Exercise brief. Write exactly, with no line omitted or added, the span beginning at the line that holds "Task: Click the play icon to send request" and ending at the last line of the records.

-- Opening Marker --

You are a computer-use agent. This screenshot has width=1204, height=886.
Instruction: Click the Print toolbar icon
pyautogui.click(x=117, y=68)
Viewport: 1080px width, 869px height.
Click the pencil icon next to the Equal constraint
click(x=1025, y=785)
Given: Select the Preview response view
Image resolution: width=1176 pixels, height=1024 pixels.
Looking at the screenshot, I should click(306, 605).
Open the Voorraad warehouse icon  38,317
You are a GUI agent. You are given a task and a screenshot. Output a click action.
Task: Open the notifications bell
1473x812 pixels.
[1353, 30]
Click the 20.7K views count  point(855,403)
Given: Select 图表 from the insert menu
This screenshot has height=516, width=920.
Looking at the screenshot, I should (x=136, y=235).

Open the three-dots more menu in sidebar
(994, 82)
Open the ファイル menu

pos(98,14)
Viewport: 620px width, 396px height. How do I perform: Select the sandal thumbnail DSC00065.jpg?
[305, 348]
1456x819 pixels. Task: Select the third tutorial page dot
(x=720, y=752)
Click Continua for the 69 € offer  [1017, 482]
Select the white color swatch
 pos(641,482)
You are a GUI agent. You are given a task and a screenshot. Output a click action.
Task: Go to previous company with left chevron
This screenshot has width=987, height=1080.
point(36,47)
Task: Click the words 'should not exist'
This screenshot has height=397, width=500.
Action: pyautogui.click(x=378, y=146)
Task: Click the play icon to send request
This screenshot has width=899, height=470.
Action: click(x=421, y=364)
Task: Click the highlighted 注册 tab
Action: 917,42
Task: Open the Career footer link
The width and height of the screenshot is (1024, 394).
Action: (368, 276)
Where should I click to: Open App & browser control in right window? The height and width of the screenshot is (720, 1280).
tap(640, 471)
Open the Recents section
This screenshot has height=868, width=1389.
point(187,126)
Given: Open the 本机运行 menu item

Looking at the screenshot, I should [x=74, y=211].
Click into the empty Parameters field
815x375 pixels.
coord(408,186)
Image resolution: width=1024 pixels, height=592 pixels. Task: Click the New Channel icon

-- Closing Marker --

Finished task.
Task: Click the play icon to send request
This screenshot has width=899, height=470.
Action: click(x=421, y=364)
Task: Click the highlighted 注册 tab
Action: 917,42
Task: Open the Career footer link
The width and height of the screenshot is (1024, 394).
Action: (368, 276)
Where should I click to: Open App & browser control in right window? The height and width of the screenshot is (720, 1280).
tap(640, 471)
Open the Recents section
This screenshot has height=868, width=1389.
point(187,126)
Given: Open the 本机运行 menu item

Looking at the screenshot, I should [x=74, y=211].
Click into the empty Parameters field
815x375 pixels.
coord(408,186)
Image resolution: width=1024 pixels, height=592 pixels. Task: Click the New Channel icon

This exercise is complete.